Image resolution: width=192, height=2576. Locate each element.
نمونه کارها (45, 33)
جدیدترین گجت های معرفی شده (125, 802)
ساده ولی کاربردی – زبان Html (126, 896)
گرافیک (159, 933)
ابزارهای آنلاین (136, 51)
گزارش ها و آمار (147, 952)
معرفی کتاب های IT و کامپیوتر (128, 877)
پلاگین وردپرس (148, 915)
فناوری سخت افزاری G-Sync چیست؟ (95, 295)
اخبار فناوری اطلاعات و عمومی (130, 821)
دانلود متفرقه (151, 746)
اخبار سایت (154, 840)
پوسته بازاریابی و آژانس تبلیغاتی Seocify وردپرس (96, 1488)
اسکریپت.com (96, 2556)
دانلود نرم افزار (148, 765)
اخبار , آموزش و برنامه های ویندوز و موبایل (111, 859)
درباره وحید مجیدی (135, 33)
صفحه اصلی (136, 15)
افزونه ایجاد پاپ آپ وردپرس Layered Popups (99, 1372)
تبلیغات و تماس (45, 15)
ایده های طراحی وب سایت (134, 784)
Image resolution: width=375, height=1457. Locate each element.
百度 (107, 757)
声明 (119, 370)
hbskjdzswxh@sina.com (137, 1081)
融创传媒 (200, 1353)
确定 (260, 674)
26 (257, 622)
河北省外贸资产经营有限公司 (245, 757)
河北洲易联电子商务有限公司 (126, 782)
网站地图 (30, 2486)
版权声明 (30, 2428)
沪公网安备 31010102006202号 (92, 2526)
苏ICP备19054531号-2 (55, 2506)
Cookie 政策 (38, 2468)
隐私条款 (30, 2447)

•••••

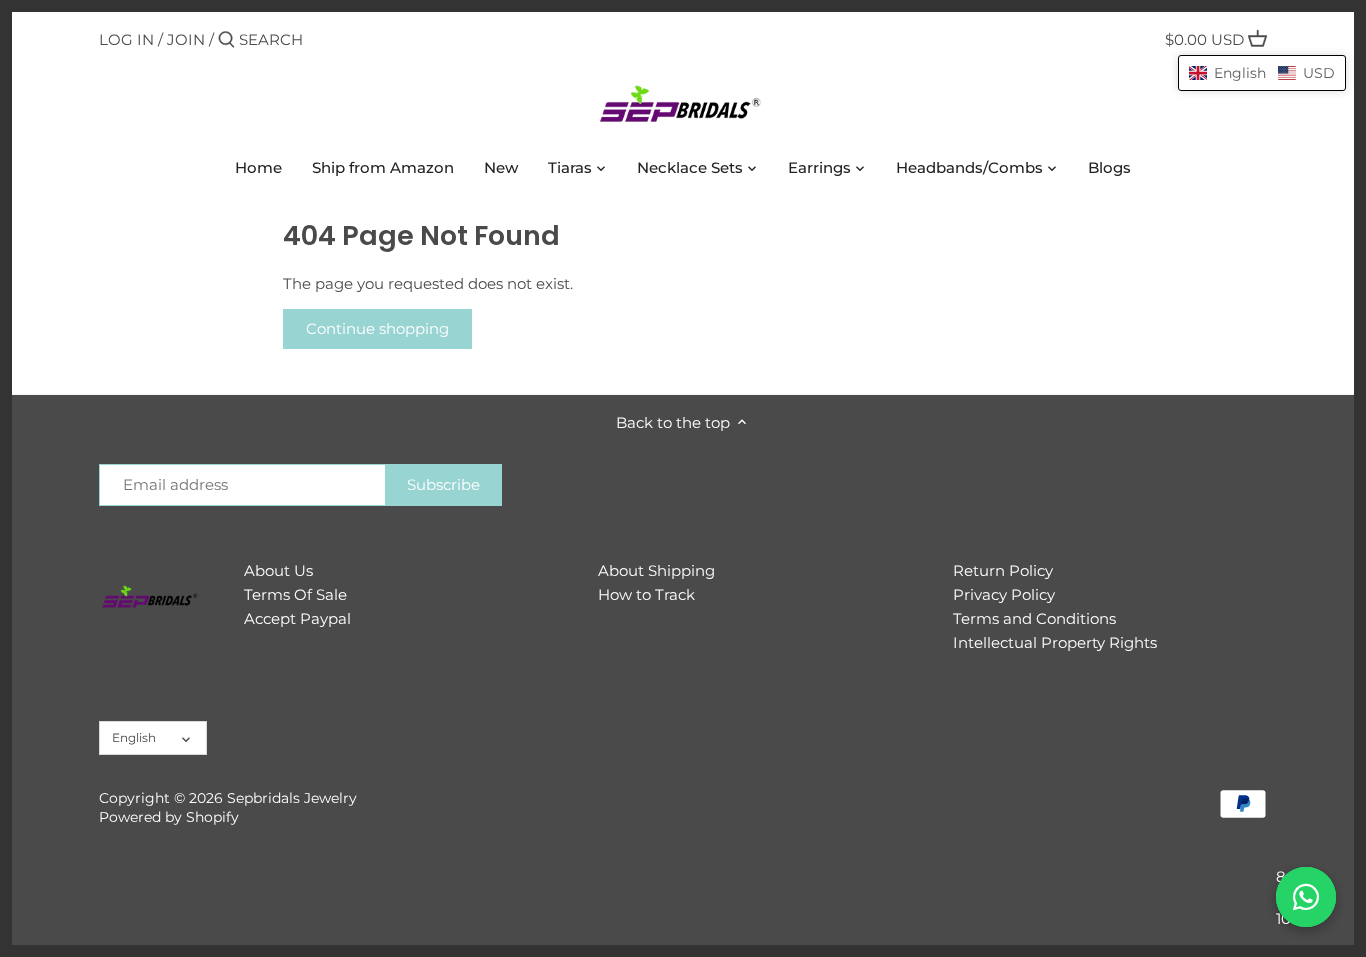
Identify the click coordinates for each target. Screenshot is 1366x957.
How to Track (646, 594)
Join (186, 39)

•••••

WORK ORDER: Print, without alteration, only the lines above between the one holding "Image resolution: width=192, height=2576." and the one holding "河北省外贸资产经营有限公司 (245, 757)", inclusive.

ANSWER BOX:
Image resolution: width=192, height=2576. Locate each element.
نمونه کارها (45, 33)
جدیدترین گجت های معرفی شده (125, 802)
ساده ولی کاربردی – زبان Html (126, 896)
گرافیک (159, 933)
ابزارهای آنلاین (136, 51)
گزارش ها و آمار (147, 952)
معرفی کتاب های IT و کامپیوتر (128, 877)
پلاگین وردپرس (148, 915)
فناوری سخت افزاری G-Sync چیست؟ (95, 295)
اخبار فناوری اطلاعات و عمومی (130, 821)
دانلود متفرقه (151, 746)
اخبار سایت (154, 840)
پوسته بازاریابی و آژانس تبلیغاتی Seocify وردپرس (96, 1488)
اسکریپت.com (96, 2556)
دانلود نرم افزار (148, 765)
اخبار , آموزش و برنامه های ویندوز و موبایل (111, 859)
درباره وحید مجیدی (135, 33)
صفحه اصلی (136, 15)
افزونه ایجاد پاپ آپ وردپرس Layered Popups (99, 1372)
تبلیغات و تماس (45, 15)
ایده های طراحی وب سایت (134, 784)
Image resolution: width=375, height=1457. Locate each element.
百度 (107, 757)
声明 (119, 370)
hbskjdzswxh@sina.com (137, 1081)
融创传媒 (200, 1353)
确定 (260, 674)
26 (257, 622)
河北省外贸资产经营有限公司 (245, 757)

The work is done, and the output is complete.